Search the records for the string "computer" and copy every line where it turns up.

(Stored records)
**********
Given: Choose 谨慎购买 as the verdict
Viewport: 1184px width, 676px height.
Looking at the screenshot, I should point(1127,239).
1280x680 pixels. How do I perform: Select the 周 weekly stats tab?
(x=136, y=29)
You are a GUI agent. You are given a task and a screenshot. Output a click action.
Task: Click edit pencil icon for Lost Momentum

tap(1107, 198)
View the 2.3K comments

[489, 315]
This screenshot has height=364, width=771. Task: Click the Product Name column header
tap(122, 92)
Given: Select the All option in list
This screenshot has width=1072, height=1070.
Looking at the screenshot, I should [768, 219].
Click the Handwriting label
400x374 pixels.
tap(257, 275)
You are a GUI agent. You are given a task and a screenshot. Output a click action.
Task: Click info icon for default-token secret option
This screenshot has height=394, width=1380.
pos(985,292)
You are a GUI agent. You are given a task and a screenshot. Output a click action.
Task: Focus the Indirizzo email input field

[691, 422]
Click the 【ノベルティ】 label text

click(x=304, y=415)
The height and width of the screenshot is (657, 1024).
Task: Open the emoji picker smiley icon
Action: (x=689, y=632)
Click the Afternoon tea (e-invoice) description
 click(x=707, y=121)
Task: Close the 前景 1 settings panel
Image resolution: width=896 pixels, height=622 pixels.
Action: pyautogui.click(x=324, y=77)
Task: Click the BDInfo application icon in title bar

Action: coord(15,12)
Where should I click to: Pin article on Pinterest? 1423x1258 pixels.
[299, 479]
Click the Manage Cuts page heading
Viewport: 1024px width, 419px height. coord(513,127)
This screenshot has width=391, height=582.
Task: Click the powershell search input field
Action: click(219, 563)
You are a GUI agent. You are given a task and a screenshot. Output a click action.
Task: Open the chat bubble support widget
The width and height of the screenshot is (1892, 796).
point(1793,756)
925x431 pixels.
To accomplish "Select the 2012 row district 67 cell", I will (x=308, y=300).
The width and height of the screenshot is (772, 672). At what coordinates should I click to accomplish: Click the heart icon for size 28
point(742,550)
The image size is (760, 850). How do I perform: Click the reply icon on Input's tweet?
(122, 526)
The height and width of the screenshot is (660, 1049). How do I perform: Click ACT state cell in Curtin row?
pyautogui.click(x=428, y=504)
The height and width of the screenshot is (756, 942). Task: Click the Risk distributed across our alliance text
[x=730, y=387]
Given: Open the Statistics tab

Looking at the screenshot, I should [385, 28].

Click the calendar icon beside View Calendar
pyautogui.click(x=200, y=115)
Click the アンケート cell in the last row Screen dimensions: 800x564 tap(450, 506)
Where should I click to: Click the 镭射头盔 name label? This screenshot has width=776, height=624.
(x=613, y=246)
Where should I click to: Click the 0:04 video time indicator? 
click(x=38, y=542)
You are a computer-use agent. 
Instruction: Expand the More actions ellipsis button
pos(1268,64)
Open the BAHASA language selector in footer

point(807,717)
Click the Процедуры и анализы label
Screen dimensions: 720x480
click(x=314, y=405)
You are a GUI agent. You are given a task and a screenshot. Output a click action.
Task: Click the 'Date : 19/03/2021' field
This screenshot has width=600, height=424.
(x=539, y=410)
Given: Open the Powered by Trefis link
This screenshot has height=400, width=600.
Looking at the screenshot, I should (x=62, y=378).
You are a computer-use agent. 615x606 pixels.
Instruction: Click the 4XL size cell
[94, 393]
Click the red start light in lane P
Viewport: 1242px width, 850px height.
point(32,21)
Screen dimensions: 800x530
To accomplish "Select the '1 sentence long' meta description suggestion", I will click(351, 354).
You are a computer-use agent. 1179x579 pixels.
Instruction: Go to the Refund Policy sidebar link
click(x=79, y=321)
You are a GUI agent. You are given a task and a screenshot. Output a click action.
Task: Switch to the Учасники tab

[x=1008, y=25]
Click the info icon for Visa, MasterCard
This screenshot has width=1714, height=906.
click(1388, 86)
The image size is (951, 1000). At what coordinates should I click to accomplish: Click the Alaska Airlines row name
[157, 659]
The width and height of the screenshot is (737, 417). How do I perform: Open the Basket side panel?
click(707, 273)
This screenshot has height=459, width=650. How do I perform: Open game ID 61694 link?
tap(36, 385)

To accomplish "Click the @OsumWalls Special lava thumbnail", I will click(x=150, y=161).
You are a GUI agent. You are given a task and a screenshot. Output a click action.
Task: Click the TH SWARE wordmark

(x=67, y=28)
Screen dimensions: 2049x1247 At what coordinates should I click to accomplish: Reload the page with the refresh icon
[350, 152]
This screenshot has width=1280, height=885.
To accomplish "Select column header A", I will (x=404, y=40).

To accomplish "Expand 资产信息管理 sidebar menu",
**********
*Your response*.
You are a computer-use agent. 
You are a computer-use agent. 615x606 pixels.
You are a computer-use agent. 1179x579 pixels.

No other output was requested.